A substudy of the aTTOm trial showed that node-positive patients “had a small improvement in outcomes by taking tamoxifen for 10 years instead of 5,” Dr. Kaklamani noted, but patients with a high BCI had the greatest benefit. The BCI may enable clinicians “to discuss with patients whether they will receive a benefit from extended endocrine therapy,” she commented.
The new HER2DX assay incorporates 17 genomic, clinical factors, and other factors to predict prognosis and guide treatment in HER2-positive patients, “which we don’t really have an assay for now,” Dr. Kaklamani noted. It is “unclear how we are going to use this in the future or whether we are going to use this clinically.”
DISCLOSURE: Dr. Kaklamani has served as a consultant or speaker for Menarini, Exact Sciences, and Pfizer.
REFERENCES
1. Kaklamani V: Molecular biomarkers and genomic assays in breast cancer. 2022 Lynn Sage Breast Cancer Symposium. Presented September 22, 2022.

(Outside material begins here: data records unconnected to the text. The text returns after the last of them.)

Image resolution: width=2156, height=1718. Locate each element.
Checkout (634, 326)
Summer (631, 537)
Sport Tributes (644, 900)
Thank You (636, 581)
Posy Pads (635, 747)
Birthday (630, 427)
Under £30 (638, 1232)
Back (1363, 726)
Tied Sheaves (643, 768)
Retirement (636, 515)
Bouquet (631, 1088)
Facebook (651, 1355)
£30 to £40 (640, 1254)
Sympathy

2. Bidard FC, Hardy-Bessard AC, Bachelot T, et al: Fulvestrant-palbociclib vs continuing AI-palbociclib upon detection of circulating ESR1 mutation in HR+ HER2– metastatic breast cancer patients: Results of PADA-1, a UCBG-GINECO randomized phase 3 trial. 2021 San Antonio Breast Cancer Symposium. Abstract GS3-05. Presented December 9, 2021.
3. Bardia A, Neven P, Streich G, et al: Elacestrant, an oral selective estrogen receptor degrader vs investigator’s choice of endocrine monotherapy for ER+/HER2– advanced/metastatic breast cancer following progression on prior endocrine and CDK4/6 inhibitor therapy: Results of EMERALD phase 3 trial. 2021 San Antonio Breast Cancer Symposium. Abstract GS2-02. Presented December 8, 2021.
4. Sgroi DC, Sestak I, Cuzick J, et al: Prediction of late distant recurrence in patients with oestrogen-receptor-positive breast cancer. Lancet Oncol 11:1067-1076, 2013.